Question

get intervals of a fraction of bed-files

0

Entering edit mode

7.4 years ago

markus.glass ▴ 40

Hello,

I have a set of 8 .bed files and I want to extract those (sub-)intervals that are present in a certain fraction of these files, e.g., intervals that occur in 6 of these 8 files. Does anyone know an efficient way/tool to do this?

Markus

ChIP-Seq • 2.0k views

ADD COMMENT • link updated 7.4 years ago by Alex Reynolds 36k • written 7.4 years ago by markus.glass ▴ 40

score 1 · Answer 1 · 2017-06-13

Here is an efficient solution with BEDOPS, which avoids approaches with other tools that require M^N pairwise comparisons, for M elements and N sets.

Say you have N files (your specific example uses 8 files, but this shows a generic solution for N files).
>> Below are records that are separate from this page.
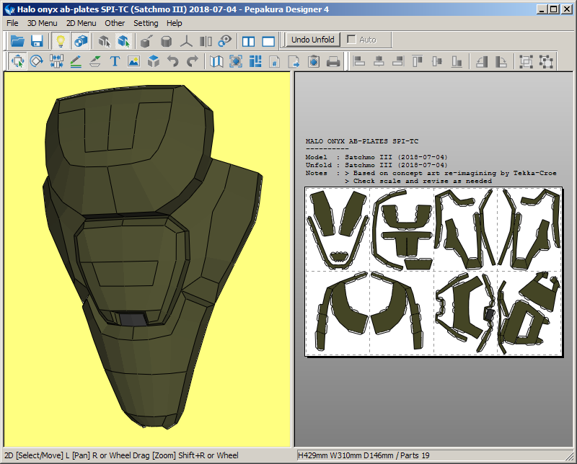Image resolution: width=577 pixels, height=464 pixels.
Task: Toggle the light bulb lighting switch
Action: 61,41
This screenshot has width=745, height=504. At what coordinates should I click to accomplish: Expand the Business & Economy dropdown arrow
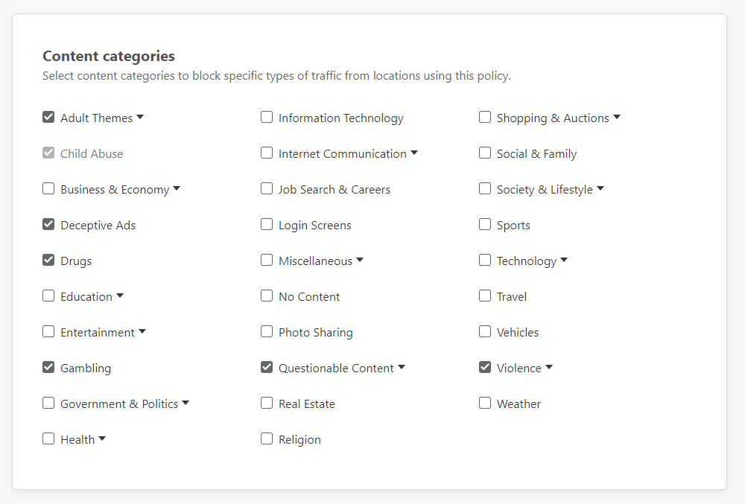click(x=177, y=188)
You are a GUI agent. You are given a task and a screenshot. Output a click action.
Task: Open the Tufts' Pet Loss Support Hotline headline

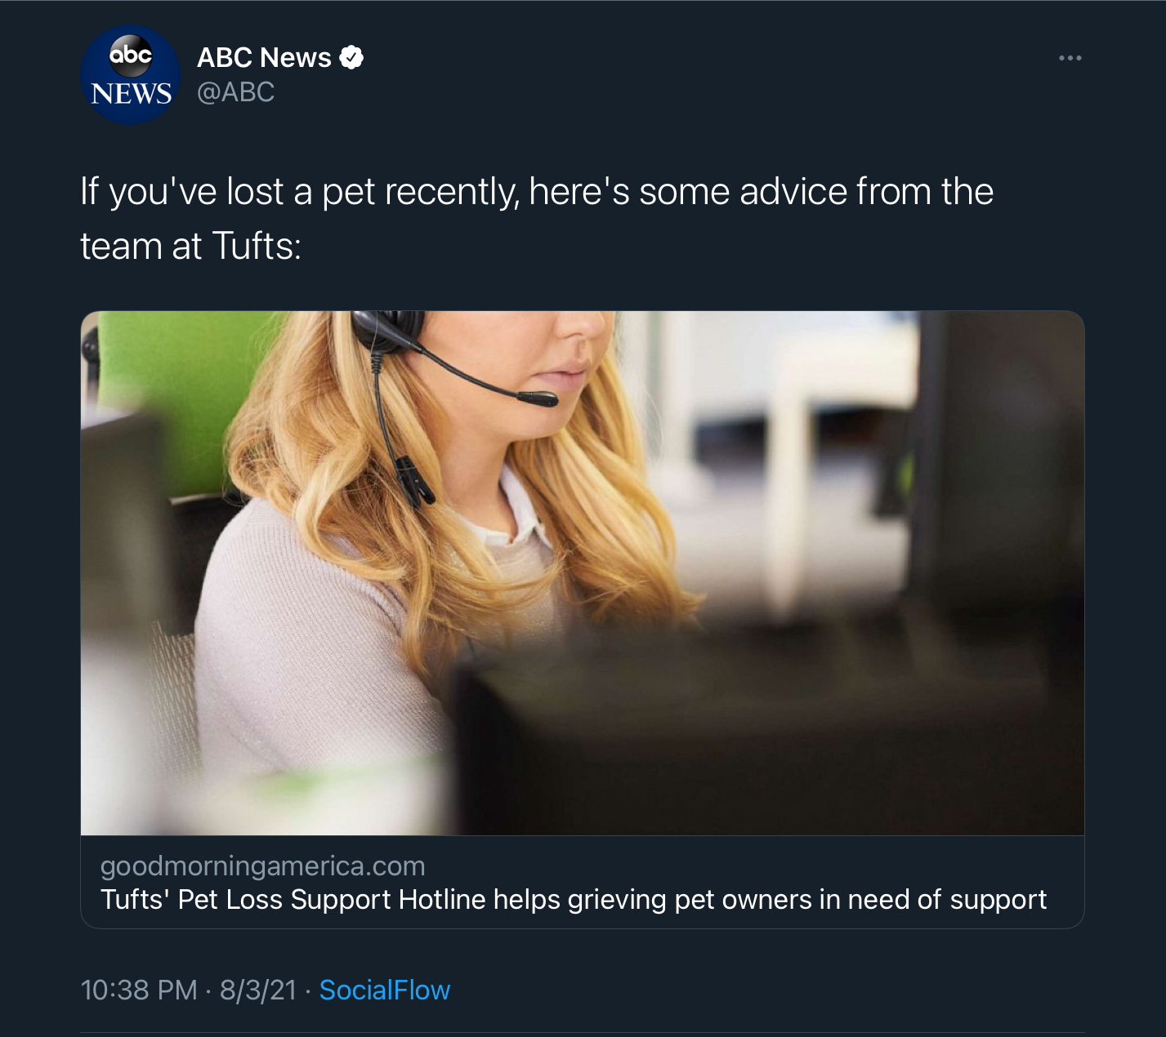(x=573, y=899)
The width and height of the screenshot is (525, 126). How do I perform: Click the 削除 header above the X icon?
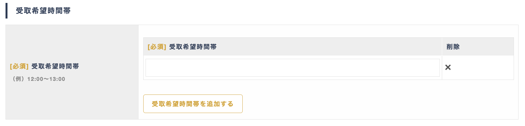click(453, 47)
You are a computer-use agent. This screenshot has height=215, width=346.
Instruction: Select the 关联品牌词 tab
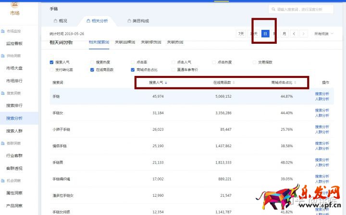tap(124, 42)
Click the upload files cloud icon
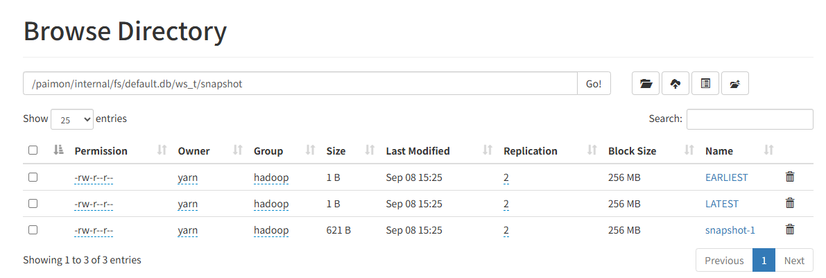 [676, 84]
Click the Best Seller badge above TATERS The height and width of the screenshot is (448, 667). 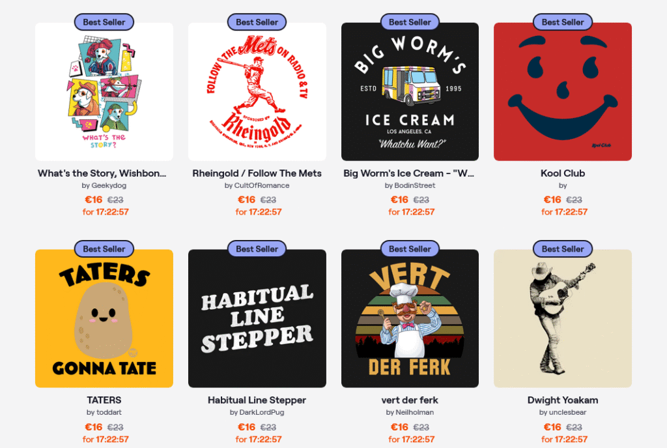coord(104,249)
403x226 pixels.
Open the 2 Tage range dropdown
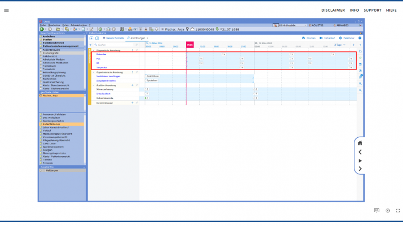pos(339,45)
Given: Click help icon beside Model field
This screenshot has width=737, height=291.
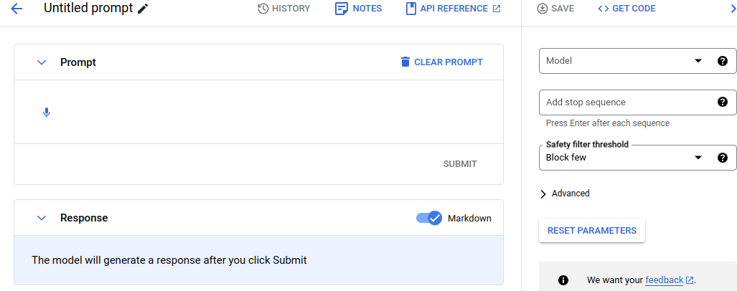Looking at the screenshot, I should pyautogui.click(x=723, y=61).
You want all elements from N files, which overlap at least F (6) elements from each of all N sets.

Label each BED file to note where it is coming from:

$ for inFn in `find . -name "*.bed"`; do echo $inFn; outFn=${inFn%%.*}.labeled.bed; prefix=${inFn%%.*}; echo ${prefix} | cut -f1-3 ${inFn} - | sort-bed - > $outFn; done

Set shell variables with the number of sets and your overlap threshold, e.g.:

$ export N=8
$ export F=6

Then do the set operations on the labeled files with BEDOPS bedops and bedmap:

$ bedops --everything file1.labeled.bed file2.labeled.bed ... fileN.labeled.bed \
    | bedmap --echo --echo-map-id-uniq --fraction-map 1 --delim '\t' - \
    | cut -f1-3,5 - \
    | awk -vF=${F} '{ n = split($4, a, ";"); if (n >= F) { print $0; } }' \
    > intervals_overlapping_at_least_F_inputs.bed

The file intervals_overlapping_at_least_F_inputs.bed contains a list of intervals that are contained entirely within at least F sets, with an ID value indicating its origin set.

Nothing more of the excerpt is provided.